It is possible to execute shell commands through CGI. The
subprocess.Popen class is what is necessary. This module is new in python
2.4.os.popen4 can also be used if a hosting provider does not offer 2.4.
The script in this page is for educational purposes only.
Read the warning. If you need a CGI Shell use the one on the next page.
This handy getshellcmd.py script gets anything in its query
string and execute it as a shell command. It works for Unix with a bash shell
only.
#!/usr/bin/python2.4
import cgitb; cgitb.enable()
# The subprocess module is new in 2.4
import os, urllib, subprocess as sub
# Retrieve the command from the query string
# and unencode the escaped %xx chars
str_command = urllib.unquote(os.environ['QUERY_STRING'])

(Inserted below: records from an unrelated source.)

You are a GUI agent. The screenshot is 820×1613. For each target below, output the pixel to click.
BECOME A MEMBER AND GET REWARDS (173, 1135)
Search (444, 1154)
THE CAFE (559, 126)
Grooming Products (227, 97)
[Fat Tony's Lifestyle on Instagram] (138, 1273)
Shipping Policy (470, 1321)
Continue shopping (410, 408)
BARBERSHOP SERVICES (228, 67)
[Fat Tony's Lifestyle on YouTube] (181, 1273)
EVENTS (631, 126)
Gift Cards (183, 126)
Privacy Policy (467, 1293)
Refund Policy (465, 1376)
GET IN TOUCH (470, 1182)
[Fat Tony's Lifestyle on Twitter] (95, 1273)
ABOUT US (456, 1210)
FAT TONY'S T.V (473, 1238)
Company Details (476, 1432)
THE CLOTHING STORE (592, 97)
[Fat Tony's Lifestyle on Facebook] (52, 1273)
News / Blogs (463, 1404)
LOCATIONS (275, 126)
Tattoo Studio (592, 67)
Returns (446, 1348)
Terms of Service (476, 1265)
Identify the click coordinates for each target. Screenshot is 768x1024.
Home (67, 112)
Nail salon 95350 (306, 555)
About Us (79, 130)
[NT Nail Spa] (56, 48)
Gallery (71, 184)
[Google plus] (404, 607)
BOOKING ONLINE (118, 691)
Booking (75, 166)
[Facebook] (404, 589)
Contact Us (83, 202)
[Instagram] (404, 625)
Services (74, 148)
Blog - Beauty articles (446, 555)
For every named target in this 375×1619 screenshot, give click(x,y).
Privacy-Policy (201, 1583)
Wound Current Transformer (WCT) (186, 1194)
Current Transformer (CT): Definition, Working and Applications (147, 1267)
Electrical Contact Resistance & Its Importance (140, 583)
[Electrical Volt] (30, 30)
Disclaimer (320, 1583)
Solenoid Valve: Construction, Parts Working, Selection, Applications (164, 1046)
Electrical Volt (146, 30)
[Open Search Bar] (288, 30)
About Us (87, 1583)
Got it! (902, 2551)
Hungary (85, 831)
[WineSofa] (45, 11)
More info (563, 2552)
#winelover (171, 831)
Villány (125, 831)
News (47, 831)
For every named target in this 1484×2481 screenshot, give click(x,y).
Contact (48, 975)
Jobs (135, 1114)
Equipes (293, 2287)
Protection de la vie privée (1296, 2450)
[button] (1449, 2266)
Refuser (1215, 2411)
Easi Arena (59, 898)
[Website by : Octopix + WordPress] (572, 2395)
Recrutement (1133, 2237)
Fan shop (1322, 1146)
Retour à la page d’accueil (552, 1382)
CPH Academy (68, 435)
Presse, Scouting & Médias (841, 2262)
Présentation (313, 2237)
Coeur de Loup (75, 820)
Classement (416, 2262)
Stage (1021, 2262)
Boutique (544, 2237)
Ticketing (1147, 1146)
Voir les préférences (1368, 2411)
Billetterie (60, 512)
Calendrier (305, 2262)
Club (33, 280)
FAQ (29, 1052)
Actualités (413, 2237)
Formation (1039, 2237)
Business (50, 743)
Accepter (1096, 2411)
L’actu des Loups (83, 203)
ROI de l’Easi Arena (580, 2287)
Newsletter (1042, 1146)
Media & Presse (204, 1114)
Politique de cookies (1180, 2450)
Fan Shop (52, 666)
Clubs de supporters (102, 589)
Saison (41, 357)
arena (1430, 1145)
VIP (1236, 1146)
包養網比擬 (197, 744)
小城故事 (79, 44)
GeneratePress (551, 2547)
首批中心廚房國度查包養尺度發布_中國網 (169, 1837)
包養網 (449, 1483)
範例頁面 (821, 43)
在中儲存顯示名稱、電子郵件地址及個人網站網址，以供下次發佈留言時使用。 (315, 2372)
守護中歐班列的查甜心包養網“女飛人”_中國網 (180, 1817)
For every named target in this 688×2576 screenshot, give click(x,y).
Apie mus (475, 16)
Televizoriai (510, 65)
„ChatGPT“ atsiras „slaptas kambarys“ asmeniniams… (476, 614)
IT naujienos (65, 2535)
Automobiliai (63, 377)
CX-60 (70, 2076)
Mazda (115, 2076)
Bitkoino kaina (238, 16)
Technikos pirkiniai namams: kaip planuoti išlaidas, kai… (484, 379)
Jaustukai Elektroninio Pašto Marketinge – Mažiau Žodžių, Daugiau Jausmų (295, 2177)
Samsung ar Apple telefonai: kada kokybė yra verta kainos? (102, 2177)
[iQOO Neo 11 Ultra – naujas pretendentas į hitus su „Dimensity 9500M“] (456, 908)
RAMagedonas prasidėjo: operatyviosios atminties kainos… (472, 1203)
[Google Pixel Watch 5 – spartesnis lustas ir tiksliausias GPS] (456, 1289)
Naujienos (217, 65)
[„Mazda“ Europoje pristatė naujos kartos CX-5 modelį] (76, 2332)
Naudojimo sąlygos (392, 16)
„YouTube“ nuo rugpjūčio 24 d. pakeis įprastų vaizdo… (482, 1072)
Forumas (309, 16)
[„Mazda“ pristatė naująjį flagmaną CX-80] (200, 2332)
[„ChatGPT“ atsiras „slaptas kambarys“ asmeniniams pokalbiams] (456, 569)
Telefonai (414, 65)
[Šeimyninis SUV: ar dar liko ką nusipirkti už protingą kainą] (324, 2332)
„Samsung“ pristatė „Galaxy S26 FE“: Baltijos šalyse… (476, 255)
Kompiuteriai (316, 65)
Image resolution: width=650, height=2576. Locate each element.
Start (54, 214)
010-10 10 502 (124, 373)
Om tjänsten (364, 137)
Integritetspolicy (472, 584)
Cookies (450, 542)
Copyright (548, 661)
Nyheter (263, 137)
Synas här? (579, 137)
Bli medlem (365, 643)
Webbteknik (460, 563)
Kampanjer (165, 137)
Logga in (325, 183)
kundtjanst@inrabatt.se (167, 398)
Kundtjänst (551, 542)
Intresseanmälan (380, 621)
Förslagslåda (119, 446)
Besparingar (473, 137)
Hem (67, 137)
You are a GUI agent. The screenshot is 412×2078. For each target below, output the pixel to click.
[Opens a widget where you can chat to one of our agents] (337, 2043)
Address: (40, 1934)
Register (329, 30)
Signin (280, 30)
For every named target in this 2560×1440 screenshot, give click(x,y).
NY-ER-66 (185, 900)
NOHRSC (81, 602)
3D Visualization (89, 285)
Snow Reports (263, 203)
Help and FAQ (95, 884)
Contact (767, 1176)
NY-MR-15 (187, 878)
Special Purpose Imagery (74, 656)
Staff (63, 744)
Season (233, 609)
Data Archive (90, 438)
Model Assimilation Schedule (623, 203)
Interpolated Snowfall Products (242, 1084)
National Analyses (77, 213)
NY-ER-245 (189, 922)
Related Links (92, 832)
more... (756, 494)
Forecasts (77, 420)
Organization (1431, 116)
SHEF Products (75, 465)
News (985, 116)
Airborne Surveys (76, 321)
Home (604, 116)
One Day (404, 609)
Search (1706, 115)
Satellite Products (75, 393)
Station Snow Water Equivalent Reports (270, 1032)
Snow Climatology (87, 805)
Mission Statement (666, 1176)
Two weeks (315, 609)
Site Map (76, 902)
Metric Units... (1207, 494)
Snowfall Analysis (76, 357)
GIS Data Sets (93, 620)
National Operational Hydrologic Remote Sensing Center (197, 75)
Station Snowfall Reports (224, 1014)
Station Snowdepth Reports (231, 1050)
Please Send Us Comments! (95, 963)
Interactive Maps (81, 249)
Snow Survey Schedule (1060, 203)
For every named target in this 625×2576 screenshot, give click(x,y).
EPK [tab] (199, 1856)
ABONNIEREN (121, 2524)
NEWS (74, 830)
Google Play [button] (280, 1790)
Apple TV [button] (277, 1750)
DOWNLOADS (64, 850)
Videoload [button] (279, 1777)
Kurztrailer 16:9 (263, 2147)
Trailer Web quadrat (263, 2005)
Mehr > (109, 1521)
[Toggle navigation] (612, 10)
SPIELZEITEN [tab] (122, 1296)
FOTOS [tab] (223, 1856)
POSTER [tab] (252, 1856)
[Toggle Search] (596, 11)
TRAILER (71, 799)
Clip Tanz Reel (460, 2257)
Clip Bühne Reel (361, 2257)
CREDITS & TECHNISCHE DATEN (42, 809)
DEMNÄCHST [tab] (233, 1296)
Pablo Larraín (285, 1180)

p = sub.Popen(['/bin/bash', '-c', str_command],
stdout=sub.PIPE, stderr=sub.STDOUT)
output = urllib.unquote(p.stdout.read())
print """\
Content-Type: text/html\n
<html><body>
<pre>
$ %s
%s
</pre>
</body></html>
""" % (str_command, output)
Say you want to install Django in your site. Without this
script you would have to download it to your local host, decompress it, and
upload the uncompressed files by FTP.
With CGI you download it using curl or wget directly to a
directory in your site's hierarchy like a tmp directory:
http://my_site.tld/getshellcmd.py?curl -o tmp/Django-0.95.tar.gz
http://media.djangoproject.com/releases/0.95/Django-0.95.tar.gz
The above is one only line. And the output in the browser:
$ curl -o tmp/Django-0.95.tar.gz http://media.djangoproject.com/releases/0.95/Django-0.95.tar.gz
% Total % Received % Xferd Average Speed Time Curr.
Dload Upload Total Current Left Speed
0 1257k 0 2479 0 0 7042 0 0:03:02 0:00:00 0:03:02 7042
4 1257k 4 62727 0 0 98k 0 0:00:12 0:00:00 0:00:12 217k
32 1257k 32 404k 0 0 241k 0 0:00:05 0:00:01 0:00:03 303k
49 1257k 49 623k 0 0 235k 0 0:00:05 0:00:02 0:00:02 270k
78 1257k 78 983k 0 0 271k 0 0:00:04 0:00:03 0:00:01 299k
100 1257k 100 1257k 0 0 309k 0 0:00:04 0:00:04 0:00:00 338k
Four seconds to download 1,257k in my host provider. Now to
untar it issue the tar command as the query string:
http://my_site.tld/getshellcmd.py?tar -xzvf
tmp/Django-0.95.tar.gz
Depending on the host absolute directory paths should be
declared.
Warning: If you ever use this sample code save it with
another name and chmod it to 600 immediately after its use. Otherwise any one
in the whole world will be able to execute whatever he wants in your host.